Di Amerika, hampir disetiap kota mempunyai "dapur umum" yang menyediakan makan bagi para tuna wisma. Dapur umum yang memberikan makan gratis sederhana tersebut biasanya dikelola oleh sebuah organisasi sosial. Dibanyak kota, organisasi sosial juga menyediakan rumah singgah (ruang untuk tidur dimalam hari) bagi para tuna wisma tersebut. Dapur umum dan rumah singgah bisa berjalan karena adanya dukungan dari para dermawan di kota kota tersebut.
Di Purworejo, kota kelahiran saya, juga ada tuna wisma. Namun tidak ada "dapur umum" atau rumah singgah. Bagaimana para gelandangan tersebut bisa hidup?
Seorang penjual nasi di pasar Baledono, Purworejo setiap hari memberi makan 3 perempuan tua yang hidup menggelandang.
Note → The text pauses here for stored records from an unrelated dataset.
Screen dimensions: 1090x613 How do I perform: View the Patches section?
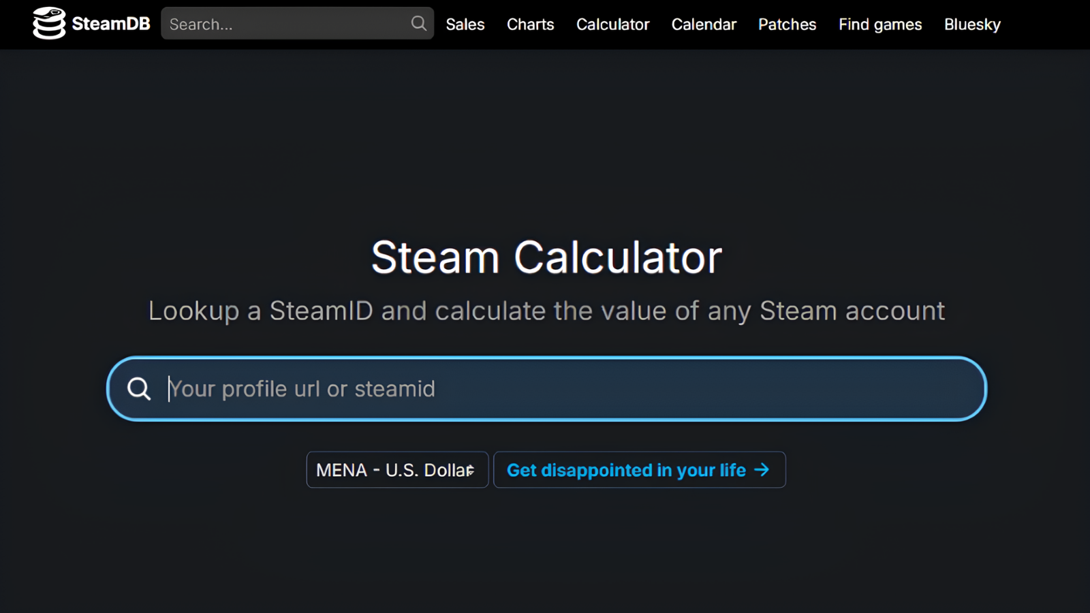coord(787,25)
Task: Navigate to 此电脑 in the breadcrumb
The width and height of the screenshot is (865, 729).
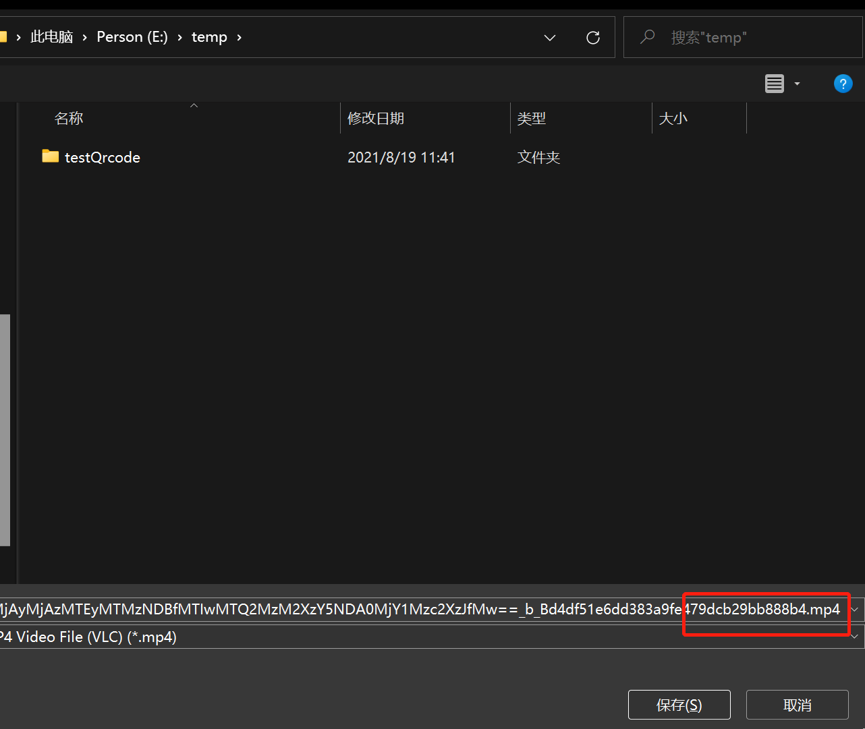Action: pos(52,37)
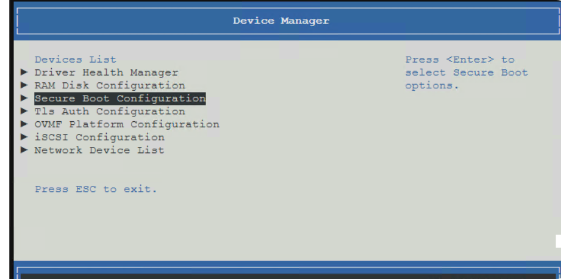Click the arrow next to Secure Boot Configuration

point(24,98)
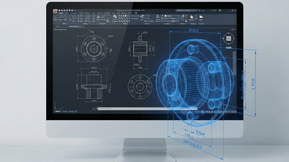
Task: Add a new drawing tab with plus button
Action: pos(83,27)

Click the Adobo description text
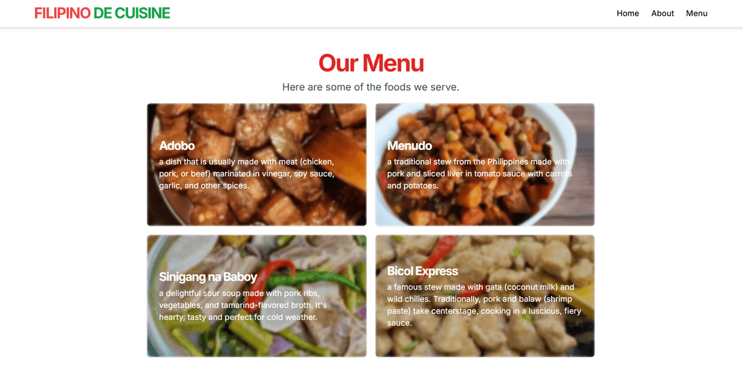pos(248,173)
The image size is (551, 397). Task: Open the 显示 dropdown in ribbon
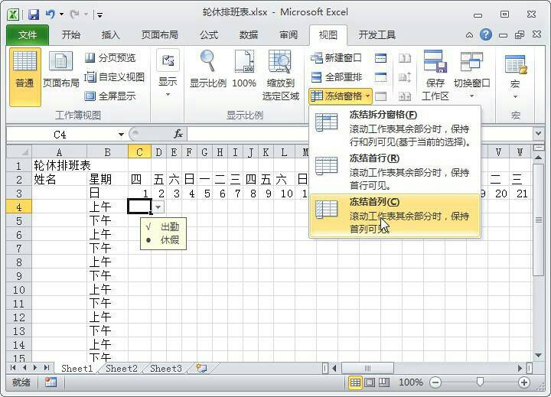[167, 73]
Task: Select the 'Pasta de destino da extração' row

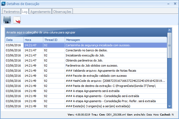Action: pyautogui.click(x=111, y=86)
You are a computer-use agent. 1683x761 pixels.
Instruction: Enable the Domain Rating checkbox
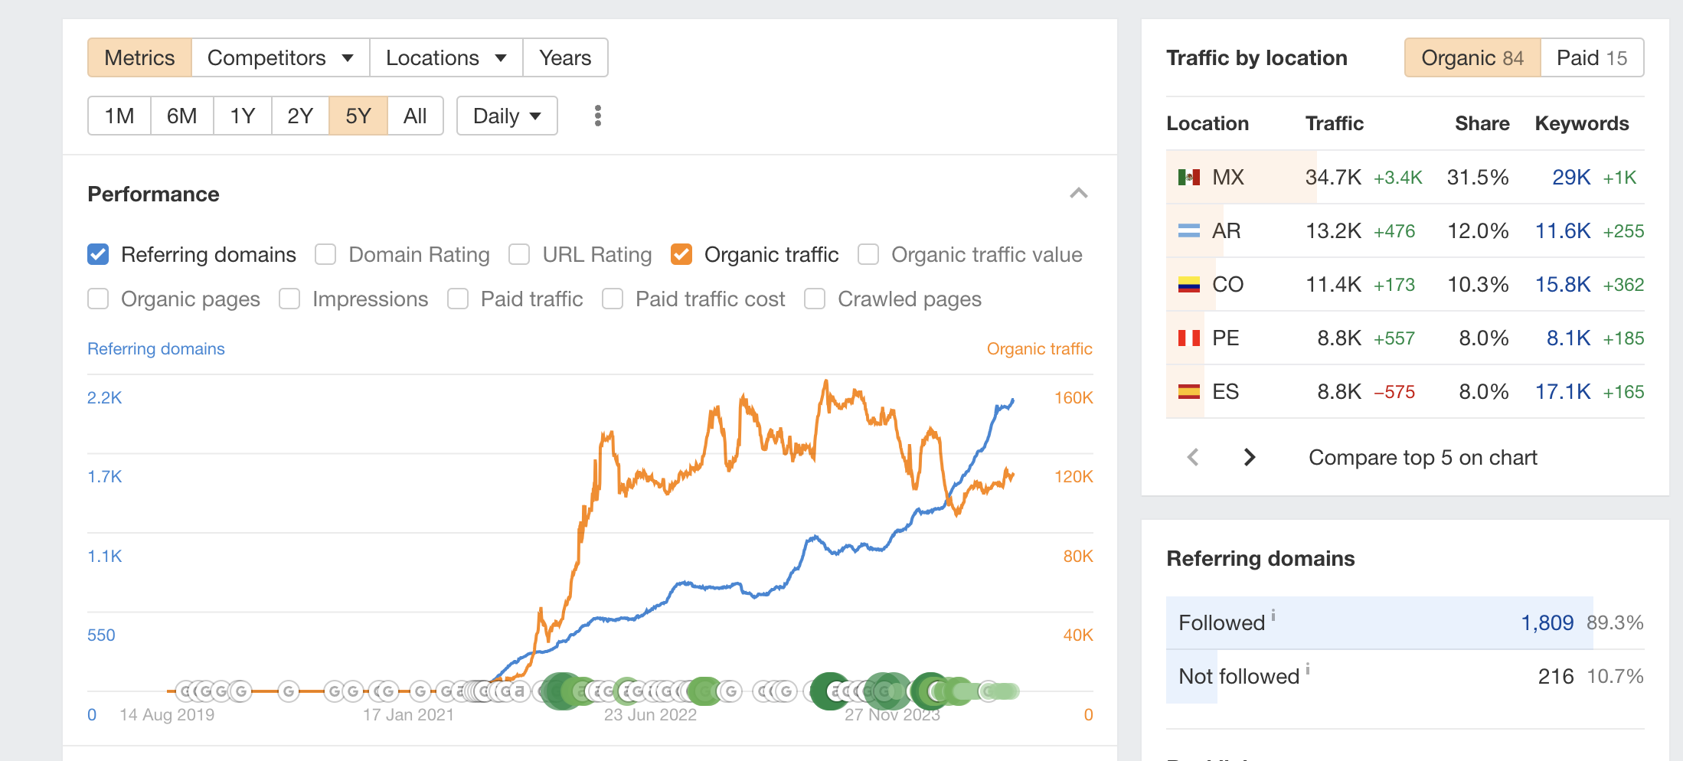325,254
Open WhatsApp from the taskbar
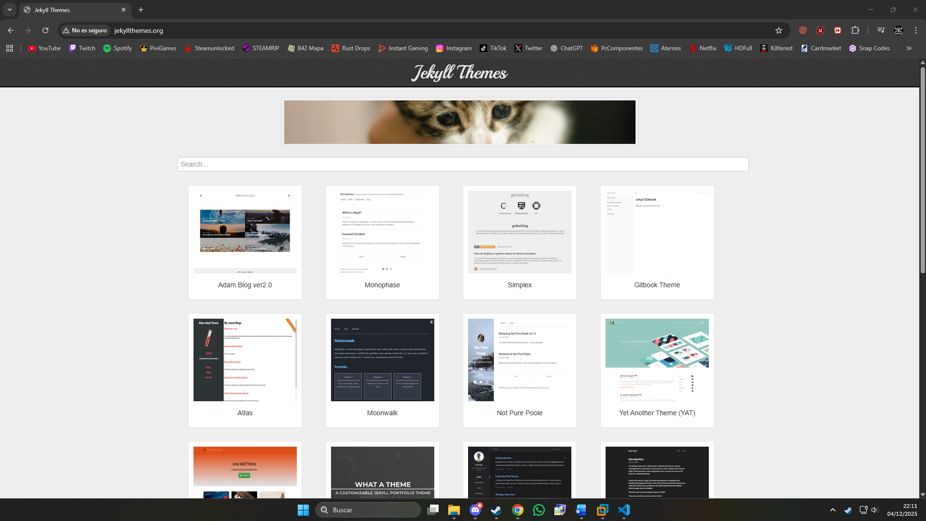The height and width of the screenshot is (521, 926). coord(539,510)
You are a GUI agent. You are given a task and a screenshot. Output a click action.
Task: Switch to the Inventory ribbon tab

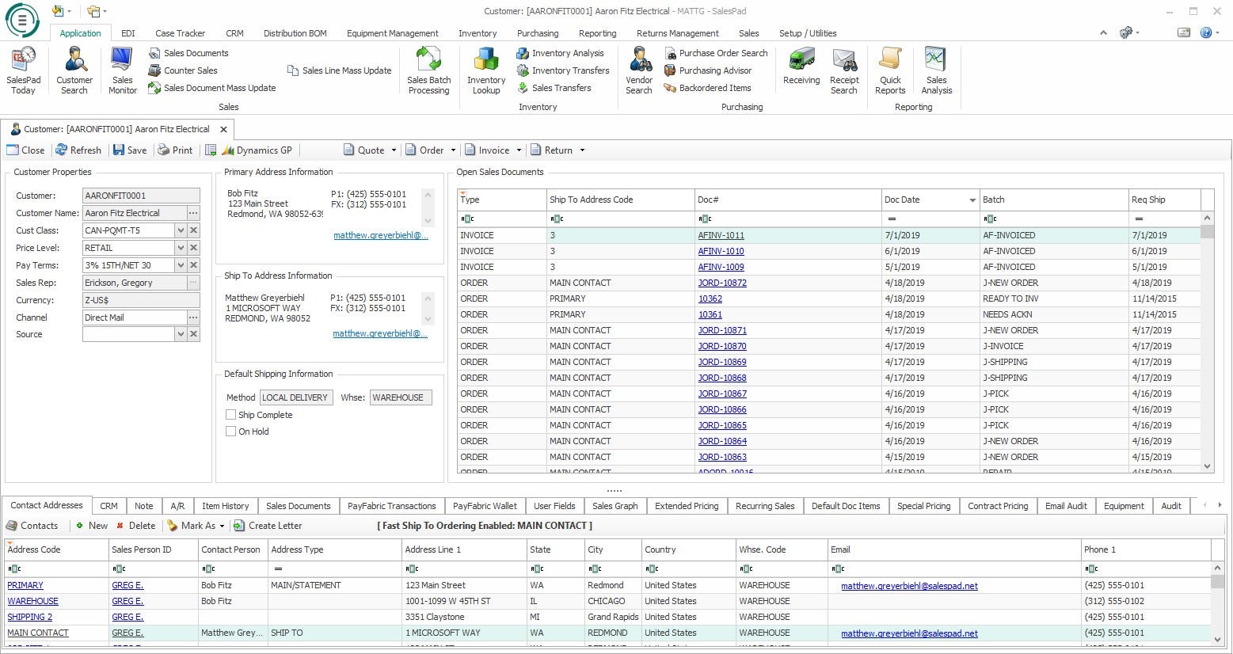[x=478, y=33]
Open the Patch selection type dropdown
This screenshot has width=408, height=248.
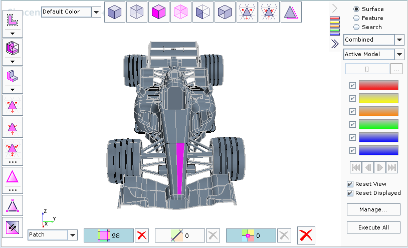pos(73,235)
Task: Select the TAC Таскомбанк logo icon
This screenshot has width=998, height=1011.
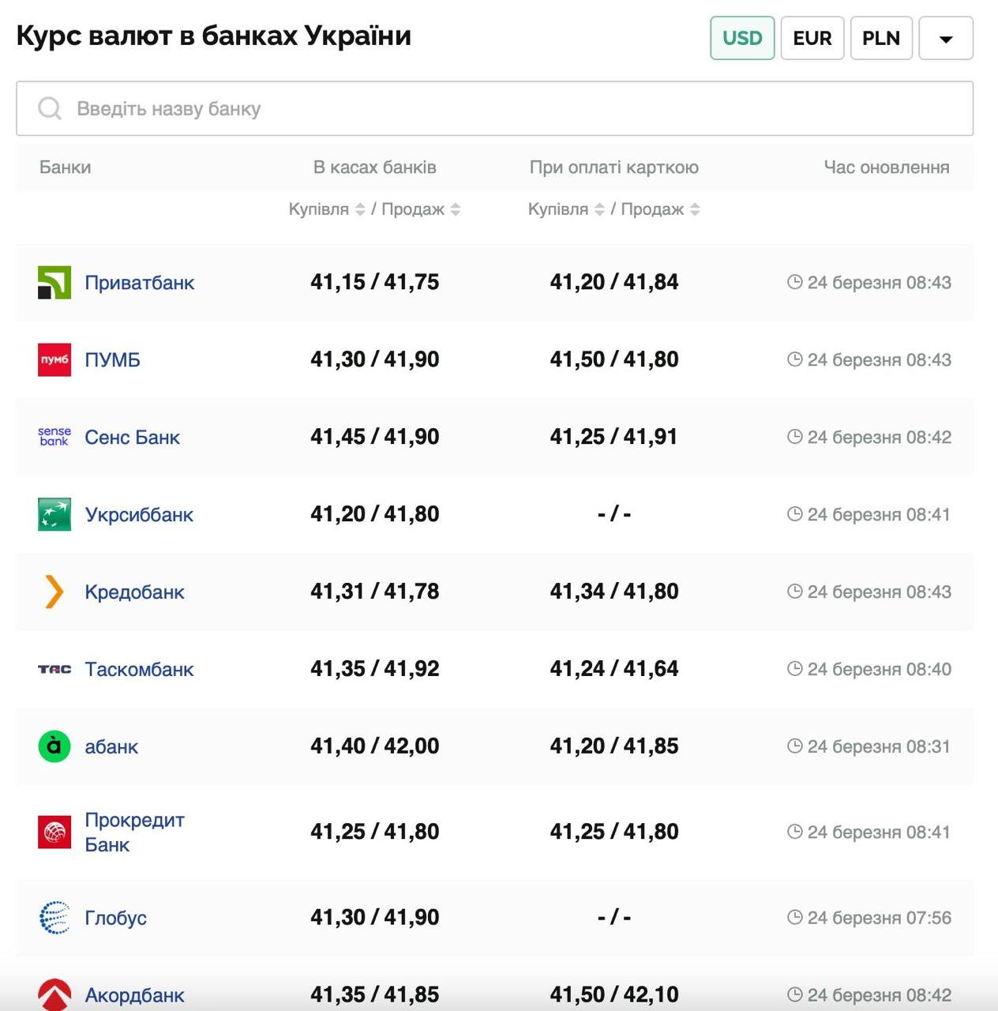Action: click(x=54, y=669)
Ibu penjual nasi tersebut sudah sejak beberapa lama berjualan nasi dengan lauk pauk sederhana. Setiap sore hingga malam hari, dia memanfaatkan emperan toko sebagai tempat mangkalnya. Suaminya merantau ke Malaysia, bekerja di sebuah penebangan hutan. Kemurahan hatinya, mendorongnya untuk memberikan sebungkus nasi kepada 3 perempuan tua yang setiap malamnya tidur diemperan toko didekat warung nasinya.
3 perempuan tua tersebut hidup sebatang kara, tidak punya tempat tinggal dan usianya sudah diatas 50 tahun. Hidup penuh kesusahan membuat wajahnya kelihatan lebih tua dari umur sebenarnya. Mereka tidur diemperon toko di kompleks pasar. Hidupnya mengandalkan belas kasihan para pedagang di pasar Baledono.
Saya tidak tahu, model mana yang lebih baik untuk menolong para tuna wisma tersebut. Model dapur umum yang terorganisir seperti di Amerika, atau model kedermawanan ibu penjual nasi. Yang pasti, akan sangat baik bila kita bisa bersama bergabung dengan ibu penjual nasi tersebut dalam menolong para tuna wisma.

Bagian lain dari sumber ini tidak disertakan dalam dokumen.